Krahmer 16Gegen Abstiegskandidaten nicht mit Ruhm bekleckert...

Mehr als einen Zu-Null-Sieg und drei Punkte gibt es beim Fußball nicht zu gewinnen. Aber manchmal ist auch noch das „Wie“ entscheidend. Gegen den faktisch bereits abgestiegenen MTV Soderstorf tat sich der TSV Gellersen II in seinem Heimspiel über 90 Minuten schwer und hätte sich aufgrund der eigenen Spielweise nicht nur über Gegentore, sondern auch über Punktverluste nicht beklagen dürfen...

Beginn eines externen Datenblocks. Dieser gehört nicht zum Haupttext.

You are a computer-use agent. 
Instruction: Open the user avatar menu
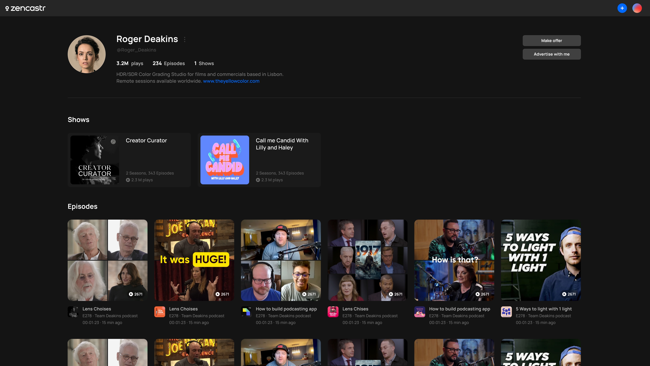click(637, 8)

Zum Glück hatten die Platzherren aber einen überragenden Debütanten auf ihrer Seite: Nils Krahmer hütete erstmals das Tor der Zweiten und bügelte selbst die haarsträubendsten Patzer seiner Vorderleute souverän aus. So kam es auch, dass der TSVG nur mehr oder weniger eine Torchance besaß und der MTV derer drei und es zur Halbzeit trotzdem 1:0 für Schwarz und Gelb stand. Denn nach 20 Minuten spielte Prange einen 40-Meter-Freistoß von rechts genau auf den Kopf von Struwe, der gegen die Laufrichtung des MTV-Keepers unten rechts einköpfte.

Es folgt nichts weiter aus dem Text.